It was painted a deep army green with posters that outlined the Geneva Convention barricading the windows. There were barbed wire graphics surrounding a message that read “Internment: it could happen to you.” This was no rubber-ducky yellow school bus. This was a “Bus-eum,” that housed stories of redemption and reckoning from the darkest period of human history. “Held on the Home Front” tells the unknown stories of some 372,000 German prisoners of war (POWs) in the United States from 1943-1946. The exhibit is held in a reconstructed school bus, outfitted with boards displaying photographs and documents from the WWII era. It was parked outside of Duke Hall on Sept. 8 and 9.
“I was fascinated by some of the information in the bus,” said senior Matt Clausen. “The extent to which these prisoners were involved in American’s lives amazed me.”
Irving Kellerman, the museum’s traveling docent, was happy to relay his knowledge of German prisoners in the United States.
“Late in the war, appropriated ocean liners were sending 15,000 American soldiers to Europe and bringing just as many German POWs back,” Kellerman said. “Housing prisoners in Britain was a threat because they could potentially rise up and surround the island’s capital. Sending the POWs to America was the best way to prevent them from escaping back to Europe.”
Most of the prisoners, however, had no such plans of escape. There were officers who clung to Nazi ideology, but the vast majority of soldiers were young draftees.
“They were treated as friends,” Kellerman said. “They enjoyed working. Their jobs included harvesting crops, falling trees, building roadways and constructing housing.”
The United States not only met the regulations of the Geneva Convention, it surpassed them. Many POWs formed special relationships with their employers.
“The Quakers were known for building relationships with the POWs,” Kellerman said. “They were often invited to Sunday dinners and meetings for worship. They also made sure the POWs had plenty of books, almost all of which were banned in Germany.”
“This is what made the POW situation in the U.S. so significant,” said Philip Slaby, assistant professor of history. “The U.S began to rebuild two years before the war was over by exposing these men to a democratic way of life.”

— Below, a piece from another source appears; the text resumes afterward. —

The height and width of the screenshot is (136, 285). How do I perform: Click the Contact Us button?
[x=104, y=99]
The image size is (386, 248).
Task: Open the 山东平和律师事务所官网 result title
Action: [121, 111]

Other stories, however, underscored the non-democratic race relations within America.
“The Geneva Convention guaranteed the rights of the German POWs,” Slaby noted. “There were no such guarantees for Japanese-Americans during the internment of 1942.”
There was a story in the museum about a black military police unit that guarded POWs on a train. When the train traveled through the South the prisoners were allowed to sit, but the black military unit was not.
Greensboro had its own relationship with German POWs.
On Sept. 9, Director of the Friends Center Max Carter led a group of students to the old Coble farm, which now sits on the property of Friends Homes West.
“POWs would pile in Walter Coble’s truck each day for work,” said Carter. “They reconstructed the foundation of a barn that still stands today.”
Friends Homes West will soon expand its housing and unless the barn is put on a historical registry, it will be lost forever.
“I was surprised to find such a significant piece of history right across the street from Guilford,” said sophomore Tim Leisman. “It’s very unfortunate that the barn will probably be destroyed.”
On the evening of Sept. 9, Kellerman and his “Bus-eum” drove on to their next destination. During their visit, I learned a little bit about humanity and that if I want to travel to the past, all I have to do is cross the street or jump on a bus.